# Environment Setup

While some computers come with Python already installed, such as those running macOS, we will need a number of other Python tools (packages) in order to effectively manipulate, analyze, and visualize data. This guide will walk you through the easiest ways to set up your own data science environment, from installing python to running your first Jupyter notebook.

## 0a. Using Conda

We highly recommend that you download and use
[Conda](https://www.continuum.io/downloads), an open-source package
manager for scientific computing. Why? Well, scientific computing
packages typically link to some heavy-duty C and Fortran libraries.
Conda makes it extremely easy to install these cross-language
dependencies easily on all major platforms. If you don't use Conda,
you might have to spend time messing around with installing an entire
Fortran toolchain, which is definitely not fun (especially on Windows).

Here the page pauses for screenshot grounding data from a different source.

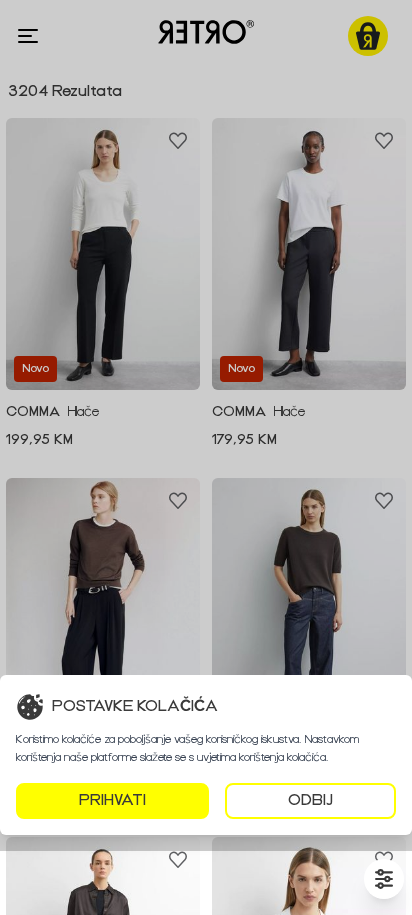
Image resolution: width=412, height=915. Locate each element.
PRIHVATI (112, 800)
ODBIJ (310, 800)
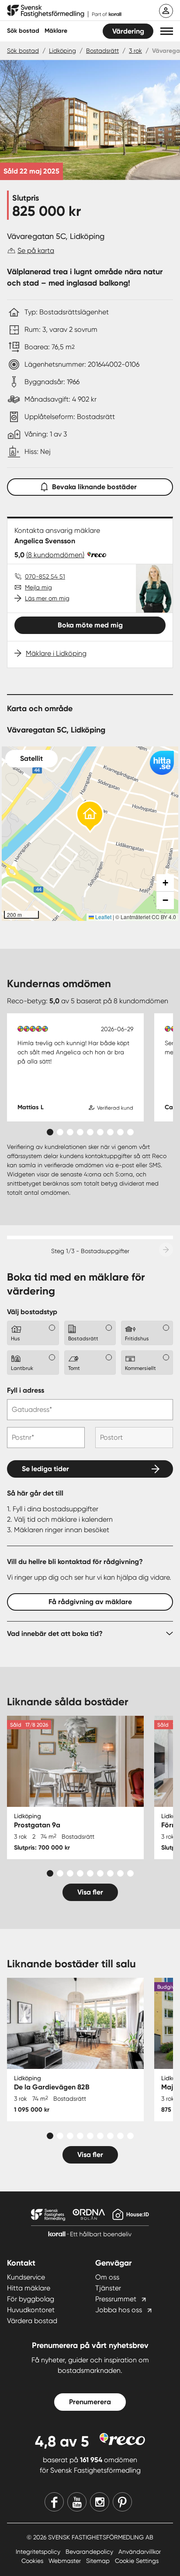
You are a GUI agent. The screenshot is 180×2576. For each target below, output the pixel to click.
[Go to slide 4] (80, 1132)
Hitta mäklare (28, 2288)
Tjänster (108, 2288)
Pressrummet (115, 2299)
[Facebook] (54, 2501)
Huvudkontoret (31, 2310)
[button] (166, 31)
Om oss (107, 2277)
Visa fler (90, 1892)
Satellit (31, 758)
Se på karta (35, 250)
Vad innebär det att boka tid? (55, 1633)
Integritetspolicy (39, 2551)
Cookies (33, 2560)
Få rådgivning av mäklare (90, 1602)
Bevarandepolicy (90, 2551)
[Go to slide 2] (60, 1132)
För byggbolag (30, 2299)
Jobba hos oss (118, 2310)
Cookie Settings (137, 2560)
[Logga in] (166, 11)
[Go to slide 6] (100, 1132)
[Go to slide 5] (90, 1132)
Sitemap (98, 2560)
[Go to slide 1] (50, 1132)
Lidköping (62, 50)
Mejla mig (38, 587)
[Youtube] (77, 2501)
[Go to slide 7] (110, 1132)
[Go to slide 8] (120, 1132)
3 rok (135, 50)
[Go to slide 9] (130, 1132)
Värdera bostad (32, 2321)
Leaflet (102, 916)
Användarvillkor (139, 2551)
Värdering (128, 31)
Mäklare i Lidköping (56, 653)
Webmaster (65, 2560)
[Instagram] (99, 2501)
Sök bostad (23, 30)
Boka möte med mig (90, 625)
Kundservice (26, 2277)
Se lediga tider (45, 1469)
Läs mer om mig (47, 598)
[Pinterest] (122, 2501)
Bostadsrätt (102, 50)
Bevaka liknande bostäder (94, 487)
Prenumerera (90, 2402)
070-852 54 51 (45, 576)
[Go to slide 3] (70, 1132)
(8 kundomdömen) (55, 555)
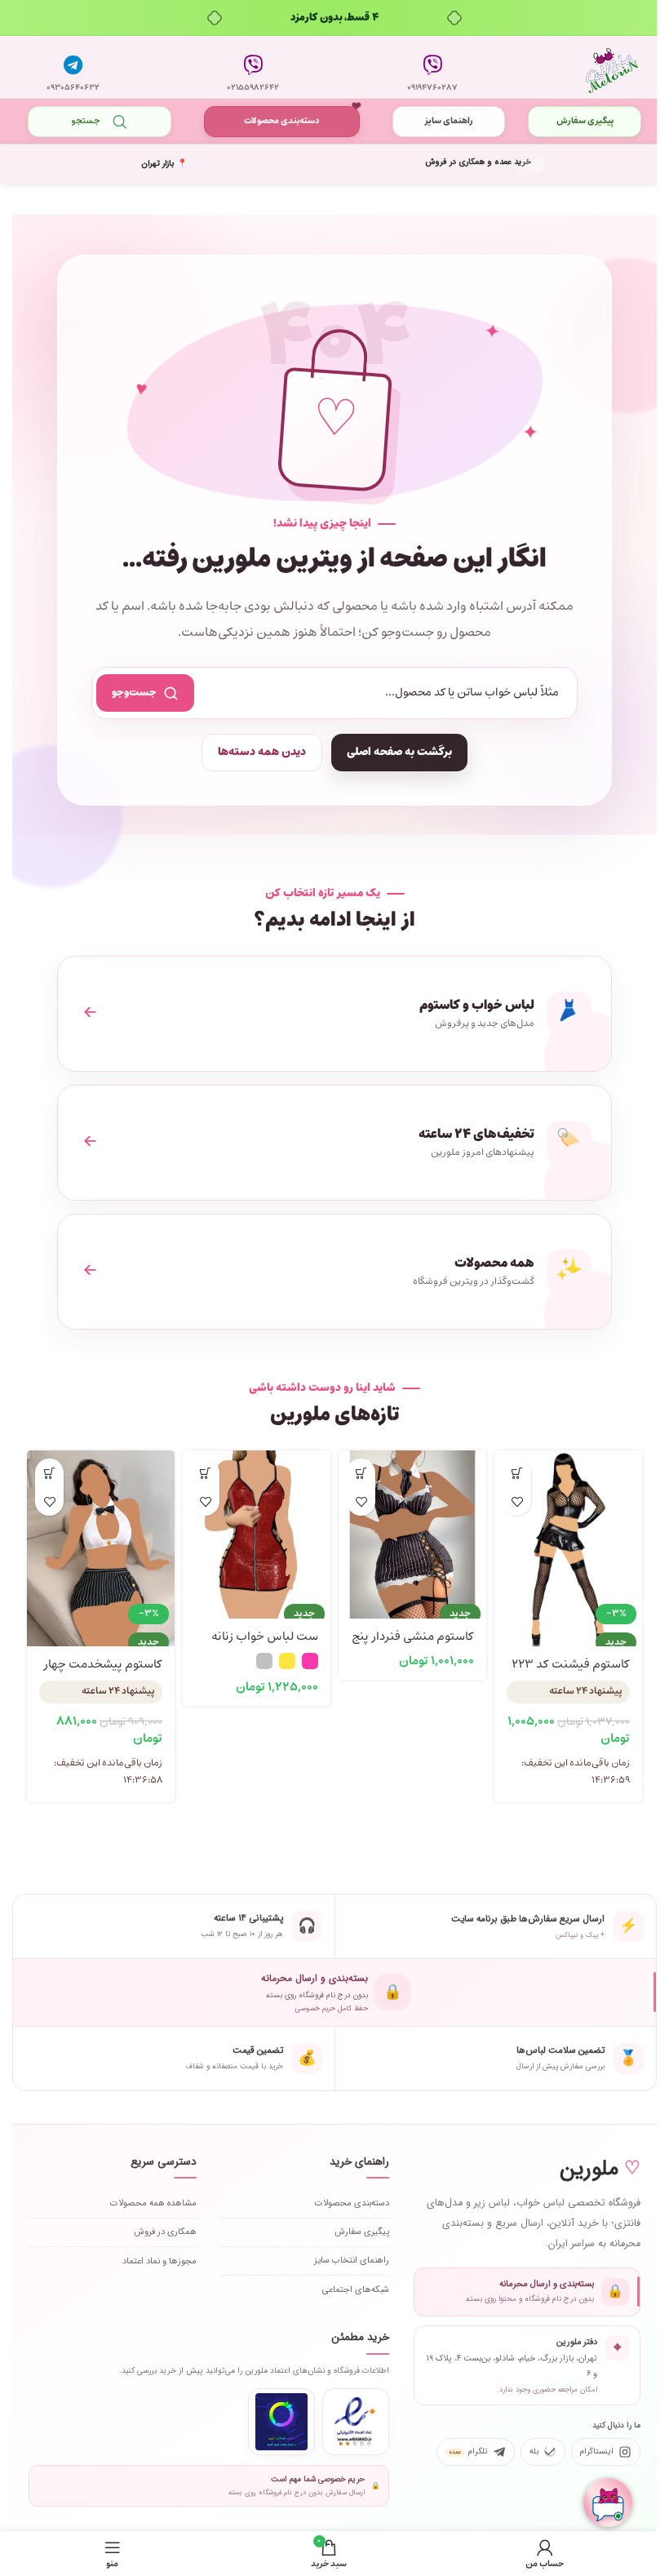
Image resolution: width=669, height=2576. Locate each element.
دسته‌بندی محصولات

This might take a long time to download so make sure you have a strong wifi signal!

The easiest way to install Conda is with Anaconda (you should pick python 2), which is essentially Conda bundled with two dozen commonly
installed dependencies. Anaconda comes with
[Spyder](https://en.wikipedia.org/wiki/Spyder_%28software%29) a nice IDE
for Python data science.  We will also use [Jupyter
notebooks](http://jupyter.org/), which let you code in the browser (this
curriculum was originally developed on a Jupyter notebook, and we do
make use of a couple Jupyter-specific commands).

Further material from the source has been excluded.